* **Assignment**: Please copy exactly the lines that run from the start of the entries to the line containing "Основные сведения (113, 151)", inclusive.

* **Supplied entries**:
■ ■ ■ ■ ■ ■ ■
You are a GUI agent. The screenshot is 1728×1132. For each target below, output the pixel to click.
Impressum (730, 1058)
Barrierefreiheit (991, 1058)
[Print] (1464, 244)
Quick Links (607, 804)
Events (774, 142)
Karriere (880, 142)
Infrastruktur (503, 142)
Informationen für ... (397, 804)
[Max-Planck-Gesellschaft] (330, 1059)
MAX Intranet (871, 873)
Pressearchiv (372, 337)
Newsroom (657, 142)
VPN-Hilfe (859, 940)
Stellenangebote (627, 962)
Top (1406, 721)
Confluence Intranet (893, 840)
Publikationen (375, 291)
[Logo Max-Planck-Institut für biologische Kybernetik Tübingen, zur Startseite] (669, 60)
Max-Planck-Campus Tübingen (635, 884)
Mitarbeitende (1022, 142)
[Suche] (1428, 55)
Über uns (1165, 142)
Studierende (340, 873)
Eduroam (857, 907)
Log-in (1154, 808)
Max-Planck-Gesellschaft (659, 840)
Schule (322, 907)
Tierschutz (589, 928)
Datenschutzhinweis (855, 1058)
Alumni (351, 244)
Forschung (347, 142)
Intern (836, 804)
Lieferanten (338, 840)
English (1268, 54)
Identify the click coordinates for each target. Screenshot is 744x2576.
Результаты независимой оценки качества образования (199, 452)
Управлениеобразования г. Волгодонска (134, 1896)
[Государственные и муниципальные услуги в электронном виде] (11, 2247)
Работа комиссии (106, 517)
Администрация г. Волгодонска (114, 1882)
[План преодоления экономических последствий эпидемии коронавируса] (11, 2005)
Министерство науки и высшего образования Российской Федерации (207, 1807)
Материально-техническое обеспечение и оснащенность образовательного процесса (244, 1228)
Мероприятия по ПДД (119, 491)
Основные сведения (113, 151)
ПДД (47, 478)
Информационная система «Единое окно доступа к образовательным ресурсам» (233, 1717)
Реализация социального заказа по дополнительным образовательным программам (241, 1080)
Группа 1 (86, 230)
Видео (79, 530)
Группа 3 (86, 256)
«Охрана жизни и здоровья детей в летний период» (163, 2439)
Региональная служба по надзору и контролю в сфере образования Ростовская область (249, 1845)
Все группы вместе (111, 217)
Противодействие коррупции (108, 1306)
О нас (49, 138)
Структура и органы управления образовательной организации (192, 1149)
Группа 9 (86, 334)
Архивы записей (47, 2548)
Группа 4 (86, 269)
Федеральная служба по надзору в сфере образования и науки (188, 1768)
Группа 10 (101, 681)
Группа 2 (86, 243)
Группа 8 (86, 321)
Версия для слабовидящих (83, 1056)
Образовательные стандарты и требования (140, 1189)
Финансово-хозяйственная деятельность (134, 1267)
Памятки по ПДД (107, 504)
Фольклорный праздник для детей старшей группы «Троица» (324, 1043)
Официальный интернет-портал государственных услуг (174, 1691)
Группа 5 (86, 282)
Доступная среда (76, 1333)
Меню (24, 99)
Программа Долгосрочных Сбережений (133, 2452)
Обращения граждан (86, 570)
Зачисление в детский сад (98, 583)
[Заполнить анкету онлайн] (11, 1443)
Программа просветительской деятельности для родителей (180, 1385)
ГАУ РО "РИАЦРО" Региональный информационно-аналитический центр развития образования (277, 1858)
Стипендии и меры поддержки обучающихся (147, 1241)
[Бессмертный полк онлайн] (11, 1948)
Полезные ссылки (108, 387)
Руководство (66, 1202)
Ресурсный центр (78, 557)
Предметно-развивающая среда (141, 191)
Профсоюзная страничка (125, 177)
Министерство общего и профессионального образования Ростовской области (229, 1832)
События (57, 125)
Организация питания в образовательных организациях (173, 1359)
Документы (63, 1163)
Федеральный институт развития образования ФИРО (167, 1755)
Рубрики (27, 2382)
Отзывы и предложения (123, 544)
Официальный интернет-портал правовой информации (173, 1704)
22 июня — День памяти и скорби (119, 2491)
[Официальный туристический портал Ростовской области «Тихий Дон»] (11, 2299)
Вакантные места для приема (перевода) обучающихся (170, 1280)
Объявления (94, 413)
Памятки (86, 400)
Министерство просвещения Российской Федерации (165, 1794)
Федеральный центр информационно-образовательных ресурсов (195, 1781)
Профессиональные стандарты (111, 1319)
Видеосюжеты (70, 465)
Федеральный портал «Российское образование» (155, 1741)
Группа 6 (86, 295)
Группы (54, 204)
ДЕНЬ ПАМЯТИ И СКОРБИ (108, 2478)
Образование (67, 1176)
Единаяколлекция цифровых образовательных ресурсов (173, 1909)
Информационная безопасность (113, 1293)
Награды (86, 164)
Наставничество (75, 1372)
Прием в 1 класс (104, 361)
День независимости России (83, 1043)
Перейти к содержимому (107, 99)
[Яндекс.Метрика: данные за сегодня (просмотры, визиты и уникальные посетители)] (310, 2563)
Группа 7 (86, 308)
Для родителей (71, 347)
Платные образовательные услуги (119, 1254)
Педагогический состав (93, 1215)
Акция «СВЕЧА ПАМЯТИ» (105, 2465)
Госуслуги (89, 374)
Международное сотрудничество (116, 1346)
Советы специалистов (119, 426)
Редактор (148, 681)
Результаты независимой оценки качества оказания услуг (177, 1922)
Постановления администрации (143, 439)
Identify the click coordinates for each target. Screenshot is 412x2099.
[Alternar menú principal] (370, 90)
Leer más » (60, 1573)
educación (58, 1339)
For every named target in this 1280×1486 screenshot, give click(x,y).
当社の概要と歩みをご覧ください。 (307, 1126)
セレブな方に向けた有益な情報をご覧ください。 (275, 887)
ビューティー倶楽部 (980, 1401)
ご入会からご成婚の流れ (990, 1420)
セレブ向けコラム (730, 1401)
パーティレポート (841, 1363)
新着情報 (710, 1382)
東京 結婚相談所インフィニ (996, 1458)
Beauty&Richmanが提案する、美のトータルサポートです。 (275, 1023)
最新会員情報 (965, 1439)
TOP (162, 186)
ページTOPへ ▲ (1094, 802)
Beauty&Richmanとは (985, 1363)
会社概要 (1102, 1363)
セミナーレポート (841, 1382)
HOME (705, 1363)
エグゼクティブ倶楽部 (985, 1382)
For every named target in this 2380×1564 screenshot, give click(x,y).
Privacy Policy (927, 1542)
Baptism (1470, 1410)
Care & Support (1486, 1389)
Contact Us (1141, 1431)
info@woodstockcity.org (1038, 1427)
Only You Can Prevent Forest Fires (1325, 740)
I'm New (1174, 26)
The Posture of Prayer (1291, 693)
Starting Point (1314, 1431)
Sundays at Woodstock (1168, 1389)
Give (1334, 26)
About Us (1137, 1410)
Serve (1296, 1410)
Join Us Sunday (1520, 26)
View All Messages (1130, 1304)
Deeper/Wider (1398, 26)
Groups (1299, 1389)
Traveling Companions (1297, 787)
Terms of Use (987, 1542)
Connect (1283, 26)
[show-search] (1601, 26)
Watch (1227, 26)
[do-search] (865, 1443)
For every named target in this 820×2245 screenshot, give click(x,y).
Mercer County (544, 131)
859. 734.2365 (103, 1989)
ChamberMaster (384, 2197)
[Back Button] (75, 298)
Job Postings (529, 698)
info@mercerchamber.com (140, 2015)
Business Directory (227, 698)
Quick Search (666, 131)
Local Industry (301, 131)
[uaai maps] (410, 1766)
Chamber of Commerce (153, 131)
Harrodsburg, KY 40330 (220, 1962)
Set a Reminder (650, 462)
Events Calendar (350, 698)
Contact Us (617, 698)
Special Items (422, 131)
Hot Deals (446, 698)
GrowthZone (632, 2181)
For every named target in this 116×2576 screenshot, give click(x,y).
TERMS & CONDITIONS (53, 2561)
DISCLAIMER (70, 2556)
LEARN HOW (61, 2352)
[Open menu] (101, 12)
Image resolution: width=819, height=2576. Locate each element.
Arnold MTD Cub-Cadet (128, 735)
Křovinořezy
■ ■ ■ ■ ■ ■ ■
* **Answer to the problem**:
You are a GUI agent. The screenshot is 1728×1132. For each target below, output the pixel to click.
Impressum (730, 1058)
Barrierefreiheit (991, 1058)
[Print] (1464, 244)
Quick Links (607, 804)
Events (774, 142)
Karriere (880, 142)
Infrastruktur (503, 142)
Informationen für ... (397, 804)
[Max-Planck-Gesellschaft] (330, 1059)
MAX Intranet (871, 873)
Pressearchiv (372, 337)
Newsroom (657, 142)
VPN-Hilfe (859, 940)
Stellenangebote (627, 962)
Top (1406, 721)
Confluence Intranet (893, 840)
Publikationen (375, 291)
[Logo Max-Planck-Institut für biologische Kybernetik Tübingen, zur Startseite] (669, 60)
Max-Planck-Campus Tübingen (635, 884)
Mitarbeitende (1022, 142)
[Suche] (1428, 55)
Über uns (1165, 142)
Studierende (340, 873)
Eduroam (857, 907)
Log-in (1154, 808)
Max-Planck-Gesellschaft (659, 840)
Schule (322, 907)
Tierschutz (589, 928)
Datenschutzhinweis (855, 1058)
Alumni (351, 244)
Forschung (347, 142)
Intern (836, 804)
Lieferanten (338, 840)
English (1268, 54)
Identify the click coordinates for each target. Screenshot is 744x2576.
Результаты независимой оценки качества образования (199, 452)
Управлениеобразования г. Волгодонска (134, 1896)
[Государственные и муниципальные услуги в электронном виде] (11, 2247)
Работа комиссии (106, 517)
Администрация г. Волгодонска (114, 1882)
[План преодоления экономических последствий эпидемии коронавируса] (11, 2005)
Министерство науки и высшего образования Российской Федерации (207, 1807)
Материально-техническое обеспечение и оснащенность образовательного процесса (244, 1228)
Мероприятия по ПДД (119, 491)
Основные сведения (113, 151)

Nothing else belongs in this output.